# Math Help - Calculating series...

1. ## Calculating series...

Hey, folks!

How would you calculate the sum of (k^(j + n))/(m + k)^n, where summation variable is k and k = 1 to infinity?

j, n, and m are positive integers.

2. Solved. It doesn't converge.

3. Mind showing your solution so this thread may be useful to others later on? Otherwise it will be deleted.

4. Well, the necessary condition for series to converge is lim a_k -> 0 as k tends to infinity.

In my case, a_k = (k^(j + n))/(m + k)^n = (k^j)*(1 - m/(m + k))^n.

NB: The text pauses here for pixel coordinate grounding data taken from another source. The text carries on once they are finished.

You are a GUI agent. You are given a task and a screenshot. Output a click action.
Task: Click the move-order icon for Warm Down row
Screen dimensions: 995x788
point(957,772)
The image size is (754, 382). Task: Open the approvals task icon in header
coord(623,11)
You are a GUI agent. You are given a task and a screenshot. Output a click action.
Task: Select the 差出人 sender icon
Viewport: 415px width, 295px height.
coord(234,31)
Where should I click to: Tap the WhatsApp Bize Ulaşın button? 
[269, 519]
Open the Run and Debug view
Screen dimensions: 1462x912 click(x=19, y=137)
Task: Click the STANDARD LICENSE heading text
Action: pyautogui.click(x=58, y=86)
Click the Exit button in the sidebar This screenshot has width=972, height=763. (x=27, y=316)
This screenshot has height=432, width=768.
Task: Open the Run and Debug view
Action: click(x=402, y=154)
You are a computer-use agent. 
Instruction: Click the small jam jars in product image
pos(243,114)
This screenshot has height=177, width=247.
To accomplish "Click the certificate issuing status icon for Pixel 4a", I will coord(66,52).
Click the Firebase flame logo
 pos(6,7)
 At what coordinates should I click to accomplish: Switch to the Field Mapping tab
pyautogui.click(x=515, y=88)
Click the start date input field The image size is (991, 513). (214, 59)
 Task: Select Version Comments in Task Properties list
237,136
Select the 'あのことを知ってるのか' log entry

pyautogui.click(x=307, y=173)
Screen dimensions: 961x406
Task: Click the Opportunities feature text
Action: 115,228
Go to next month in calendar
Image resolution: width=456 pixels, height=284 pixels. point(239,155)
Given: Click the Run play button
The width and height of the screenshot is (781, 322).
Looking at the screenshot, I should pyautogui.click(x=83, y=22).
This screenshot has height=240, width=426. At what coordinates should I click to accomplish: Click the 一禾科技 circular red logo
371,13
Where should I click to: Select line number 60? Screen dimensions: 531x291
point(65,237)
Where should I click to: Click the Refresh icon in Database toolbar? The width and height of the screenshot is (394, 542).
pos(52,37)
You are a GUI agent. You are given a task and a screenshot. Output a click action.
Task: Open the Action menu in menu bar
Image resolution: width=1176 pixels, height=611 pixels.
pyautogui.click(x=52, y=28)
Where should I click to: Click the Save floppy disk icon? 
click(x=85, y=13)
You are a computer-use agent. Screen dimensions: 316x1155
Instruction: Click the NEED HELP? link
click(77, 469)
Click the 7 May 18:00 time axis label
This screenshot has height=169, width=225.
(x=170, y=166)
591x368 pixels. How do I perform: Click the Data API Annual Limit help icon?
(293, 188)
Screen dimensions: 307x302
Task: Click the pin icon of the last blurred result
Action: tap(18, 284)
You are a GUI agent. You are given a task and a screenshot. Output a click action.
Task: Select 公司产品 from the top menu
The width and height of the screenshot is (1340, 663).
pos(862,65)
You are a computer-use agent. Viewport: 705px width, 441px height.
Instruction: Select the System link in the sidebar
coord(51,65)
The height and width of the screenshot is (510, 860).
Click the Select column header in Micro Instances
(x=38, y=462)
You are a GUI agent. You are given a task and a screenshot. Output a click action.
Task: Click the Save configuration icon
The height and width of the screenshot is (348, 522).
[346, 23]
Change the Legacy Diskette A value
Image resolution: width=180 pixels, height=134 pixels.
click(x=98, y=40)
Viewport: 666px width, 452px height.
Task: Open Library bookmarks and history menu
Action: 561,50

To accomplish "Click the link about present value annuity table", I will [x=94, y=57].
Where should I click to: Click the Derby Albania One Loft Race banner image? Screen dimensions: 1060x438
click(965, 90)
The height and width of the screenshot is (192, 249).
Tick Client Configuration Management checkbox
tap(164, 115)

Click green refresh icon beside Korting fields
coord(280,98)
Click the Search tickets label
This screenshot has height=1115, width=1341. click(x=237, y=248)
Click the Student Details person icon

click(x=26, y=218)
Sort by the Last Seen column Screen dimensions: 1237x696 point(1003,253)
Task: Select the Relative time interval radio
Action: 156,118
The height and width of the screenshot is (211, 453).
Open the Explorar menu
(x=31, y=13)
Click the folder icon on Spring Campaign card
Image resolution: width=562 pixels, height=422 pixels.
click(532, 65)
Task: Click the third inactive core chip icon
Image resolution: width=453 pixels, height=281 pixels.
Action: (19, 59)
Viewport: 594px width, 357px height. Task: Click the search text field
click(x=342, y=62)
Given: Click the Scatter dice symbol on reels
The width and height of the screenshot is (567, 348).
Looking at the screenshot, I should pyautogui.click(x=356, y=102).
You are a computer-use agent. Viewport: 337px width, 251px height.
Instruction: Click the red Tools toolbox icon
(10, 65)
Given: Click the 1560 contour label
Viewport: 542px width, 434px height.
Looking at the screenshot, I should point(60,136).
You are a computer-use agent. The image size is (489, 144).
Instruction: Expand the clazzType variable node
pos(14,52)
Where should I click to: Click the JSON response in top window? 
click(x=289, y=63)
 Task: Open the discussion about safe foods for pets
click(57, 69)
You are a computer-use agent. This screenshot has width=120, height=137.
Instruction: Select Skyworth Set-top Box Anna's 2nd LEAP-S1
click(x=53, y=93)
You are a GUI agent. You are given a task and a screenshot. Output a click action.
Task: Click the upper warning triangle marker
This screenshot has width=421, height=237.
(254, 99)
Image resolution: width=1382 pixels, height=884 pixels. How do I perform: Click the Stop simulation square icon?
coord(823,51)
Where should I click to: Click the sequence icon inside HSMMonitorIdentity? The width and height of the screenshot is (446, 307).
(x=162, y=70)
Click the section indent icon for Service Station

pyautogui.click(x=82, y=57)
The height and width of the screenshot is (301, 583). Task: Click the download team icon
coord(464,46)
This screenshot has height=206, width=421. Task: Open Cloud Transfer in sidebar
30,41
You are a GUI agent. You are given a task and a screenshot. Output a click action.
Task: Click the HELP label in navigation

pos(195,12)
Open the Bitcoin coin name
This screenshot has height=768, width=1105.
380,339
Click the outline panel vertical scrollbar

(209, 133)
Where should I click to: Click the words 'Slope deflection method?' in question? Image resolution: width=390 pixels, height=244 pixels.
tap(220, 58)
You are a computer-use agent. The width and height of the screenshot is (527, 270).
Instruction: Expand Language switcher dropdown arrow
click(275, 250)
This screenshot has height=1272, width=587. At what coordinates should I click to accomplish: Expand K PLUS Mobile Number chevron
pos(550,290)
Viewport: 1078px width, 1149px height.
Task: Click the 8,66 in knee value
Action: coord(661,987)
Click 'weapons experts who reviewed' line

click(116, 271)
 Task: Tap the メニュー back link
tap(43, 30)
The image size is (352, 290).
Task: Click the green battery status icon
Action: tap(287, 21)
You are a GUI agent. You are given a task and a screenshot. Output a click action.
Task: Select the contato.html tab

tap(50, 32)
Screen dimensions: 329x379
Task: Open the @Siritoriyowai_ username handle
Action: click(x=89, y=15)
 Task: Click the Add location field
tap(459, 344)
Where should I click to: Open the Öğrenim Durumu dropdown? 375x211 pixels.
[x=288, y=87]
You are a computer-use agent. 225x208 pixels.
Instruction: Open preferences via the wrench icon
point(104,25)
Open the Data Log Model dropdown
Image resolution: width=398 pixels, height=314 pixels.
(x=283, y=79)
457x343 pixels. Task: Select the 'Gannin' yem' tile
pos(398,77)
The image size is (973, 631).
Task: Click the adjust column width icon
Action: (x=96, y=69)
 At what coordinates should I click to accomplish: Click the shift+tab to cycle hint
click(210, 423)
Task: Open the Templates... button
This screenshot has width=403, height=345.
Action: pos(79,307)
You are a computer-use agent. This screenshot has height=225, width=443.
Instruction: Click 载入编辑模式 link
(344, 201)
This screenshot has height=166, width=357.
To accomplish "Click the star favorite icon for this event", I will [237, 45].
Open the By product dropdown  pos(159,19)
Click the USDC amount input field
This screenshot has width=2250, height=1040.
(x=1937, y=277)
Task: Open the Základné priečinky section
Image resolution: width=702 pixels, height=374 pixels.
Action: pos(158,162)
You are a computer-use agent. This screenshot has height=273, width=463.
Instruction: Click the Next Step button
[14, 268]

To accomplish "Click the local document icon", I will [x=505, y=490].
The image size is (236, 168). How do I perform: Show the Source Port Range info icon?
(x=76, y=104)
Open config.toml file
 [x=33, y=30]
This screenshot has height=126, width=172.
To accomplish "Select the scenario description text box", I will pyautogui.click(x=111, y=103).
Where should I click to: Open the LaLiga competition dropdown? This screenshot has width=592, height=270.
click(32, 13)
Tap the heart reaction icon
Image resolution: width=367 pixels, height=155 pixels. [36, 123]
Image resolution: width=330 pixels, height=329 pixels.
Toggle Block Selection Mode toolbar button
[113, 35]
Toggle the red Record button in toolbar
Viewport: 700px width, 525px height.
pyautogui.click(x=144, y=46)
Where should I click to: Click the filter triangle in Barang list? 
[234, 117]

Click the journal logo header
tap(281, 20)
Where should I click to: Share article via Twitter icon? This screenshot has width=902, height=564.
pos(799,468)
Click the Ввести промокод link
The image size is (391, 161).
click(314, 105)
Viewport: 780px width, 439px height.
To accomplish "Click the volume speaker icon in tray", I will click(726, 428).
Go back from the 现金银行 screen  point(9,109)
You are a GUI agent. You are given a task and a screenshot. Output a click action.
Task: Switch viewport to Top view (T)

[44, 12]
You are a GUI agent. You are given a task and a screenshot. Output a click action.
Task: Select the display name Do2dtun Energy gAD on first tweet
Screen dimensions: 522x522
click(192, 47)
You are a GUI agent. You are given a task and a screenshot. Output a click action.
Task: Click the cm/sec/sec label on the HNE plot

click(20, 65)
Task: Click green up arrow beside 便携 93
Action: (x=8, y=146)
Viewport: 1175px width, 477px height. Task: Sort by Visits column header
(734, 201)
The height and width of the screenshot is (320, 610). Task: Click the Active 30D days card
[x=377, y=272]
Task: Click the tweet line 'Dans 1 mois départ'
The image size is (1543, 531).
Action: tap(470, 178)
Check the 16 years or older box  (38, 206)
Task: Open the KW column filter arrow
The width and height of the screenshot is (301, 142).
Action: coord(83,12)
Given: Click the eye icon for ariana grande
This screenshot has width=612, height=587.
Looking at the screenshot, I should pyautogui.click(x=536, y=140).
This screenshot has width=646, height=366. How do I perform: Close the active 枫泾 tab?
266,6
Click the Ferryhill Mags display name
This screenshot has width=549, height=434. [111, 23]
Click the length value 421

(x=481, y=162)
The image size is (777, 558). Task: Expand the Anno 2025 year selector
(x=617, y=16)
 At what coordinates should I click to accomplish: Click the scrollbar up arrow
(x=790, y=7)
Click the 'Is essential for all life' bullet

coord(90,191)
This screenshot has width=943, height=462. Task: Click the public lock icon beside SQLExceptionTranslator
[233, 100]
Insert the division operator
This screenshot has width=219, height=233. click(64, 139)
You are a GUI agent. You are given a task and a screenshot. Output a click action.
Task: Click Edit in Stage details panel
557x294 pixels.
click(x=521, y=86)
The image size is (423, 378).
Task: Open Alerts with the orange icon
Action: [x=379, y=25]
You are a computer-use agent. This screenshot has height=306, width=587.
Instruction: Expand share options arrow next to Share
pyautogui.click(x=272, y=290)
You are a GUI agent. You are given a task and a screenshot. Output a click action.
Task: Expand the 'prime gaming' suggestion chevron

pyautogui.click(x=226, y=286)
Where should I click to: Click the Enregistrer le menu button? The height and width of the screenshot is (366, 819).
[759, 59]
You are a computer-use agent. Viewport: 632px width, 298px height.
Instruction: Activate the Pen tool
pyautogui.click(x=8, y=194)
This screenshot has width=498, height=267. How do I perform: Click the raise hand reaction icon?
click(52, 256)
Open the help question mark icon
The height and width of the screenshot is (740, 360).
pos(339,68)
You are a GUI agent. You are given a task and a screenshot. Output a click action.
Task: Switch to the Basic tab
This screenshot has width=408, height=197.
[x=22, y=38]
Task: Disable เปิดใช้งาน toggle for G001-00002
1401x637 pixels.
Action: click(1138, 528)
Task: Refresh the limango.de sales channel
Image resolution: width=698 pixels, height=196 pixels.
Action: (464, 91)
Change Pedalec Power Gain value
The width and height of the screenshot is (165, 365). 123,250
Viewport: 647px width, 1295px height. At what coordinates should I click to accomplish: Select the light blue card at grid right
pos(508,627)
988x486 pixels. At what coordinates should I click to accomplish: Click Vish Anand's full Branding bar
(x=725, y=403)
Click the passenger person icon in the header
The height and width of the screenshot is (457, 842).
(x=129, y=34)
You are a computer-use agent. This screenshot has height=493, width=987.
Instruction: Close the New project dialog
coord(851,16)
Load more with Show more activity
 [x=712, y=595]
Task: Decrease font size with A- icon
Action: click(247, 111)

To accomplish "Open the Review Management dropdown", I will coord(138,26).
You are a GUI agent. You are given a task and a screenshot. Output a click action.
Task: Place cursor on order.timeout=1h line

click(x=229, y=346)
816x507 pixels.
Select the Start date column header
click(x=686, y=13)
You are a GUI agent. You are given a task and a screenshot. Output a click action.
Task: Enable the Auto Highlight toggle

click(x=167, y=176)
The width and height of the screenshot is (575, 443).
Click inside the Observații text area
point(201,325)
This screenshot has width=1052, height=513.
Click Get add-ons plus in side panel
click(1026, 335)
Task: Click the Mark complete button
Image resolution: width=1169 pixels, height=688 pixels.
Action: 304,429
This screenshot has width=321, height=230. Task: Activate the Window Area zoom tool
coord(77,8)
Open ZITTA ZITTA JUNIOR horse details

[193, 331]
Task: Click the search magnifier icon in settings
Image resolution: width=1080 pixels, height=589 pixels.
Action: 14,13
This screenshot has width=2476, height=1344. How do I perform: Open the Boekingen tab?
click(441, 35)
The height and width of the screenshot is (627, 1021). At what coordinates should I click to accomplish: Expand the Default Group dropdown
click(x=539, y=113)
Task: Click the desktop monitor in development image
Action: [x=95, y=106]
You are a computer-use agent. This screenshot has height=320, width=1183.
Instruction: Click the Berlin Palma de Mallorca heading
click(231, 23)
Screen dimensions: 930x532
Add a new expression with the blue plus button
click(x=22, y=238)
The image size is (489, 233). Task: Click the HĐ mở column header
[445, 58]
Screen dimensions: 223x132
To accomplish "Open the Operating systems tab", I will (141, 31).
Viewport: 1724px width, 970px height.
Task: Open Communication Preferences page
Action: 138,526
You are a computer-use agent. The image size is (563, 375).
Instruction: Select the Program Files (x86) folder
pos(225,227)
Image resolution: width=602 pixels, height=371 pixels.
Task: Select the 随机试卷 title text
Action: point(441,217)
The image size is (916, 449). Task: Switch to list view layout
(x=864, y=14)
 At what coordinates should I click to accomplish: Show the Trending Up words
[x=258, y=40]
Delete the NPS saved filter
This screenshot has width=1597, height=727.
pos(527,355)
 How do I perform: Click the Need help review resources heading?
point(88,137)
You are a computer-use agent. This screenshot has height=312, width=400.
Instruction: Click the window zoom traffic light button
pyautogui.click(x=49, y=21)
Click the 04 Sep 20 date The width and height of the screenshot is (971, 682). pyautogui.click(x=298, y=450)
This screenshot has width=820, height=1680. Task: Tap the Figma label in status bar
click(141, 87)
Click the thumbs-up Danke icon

As k -> infinity, (1 - m/(m + k))^n -> 1, while k^j -> infinity.

Which means a_k is unbounded. So, the necessary condition is not satisfied.

5. Originally Posted by curious

Well, the necessary condition for series to converge is lim a_k -> 0 as k tends to infinity.
Consider $\sum_{n\ge1}\frac1n,$ whereas $\underset{n\to \infty }{\mathop{\lim }}\,\frac{1}{n}=0,$ but the series diverges anyway.

6. Originally Posted by Krizalid
Consider $\sum_{n\ge1}\frac1n,$ whereas $\underset{n\to \infty }{\mathop{\lim }}\,\frac{1}{n}=0,$ but the series diverges anyway.
He said necessary, not sufficient, so what he did is nothing else but correct.

If $\lim a_k \neq 0$, then the series does not converge...
This is the contrapositive of $\sum a_k < + \infty \Rightarrow \lim a_k=0$

7. Yeah, sure. It's only the necessary condition.

That is, if a_k -> 0, it doesn't mean that the series will converge.

But if a_k -> "something other than 0", then definitely the series won't converge.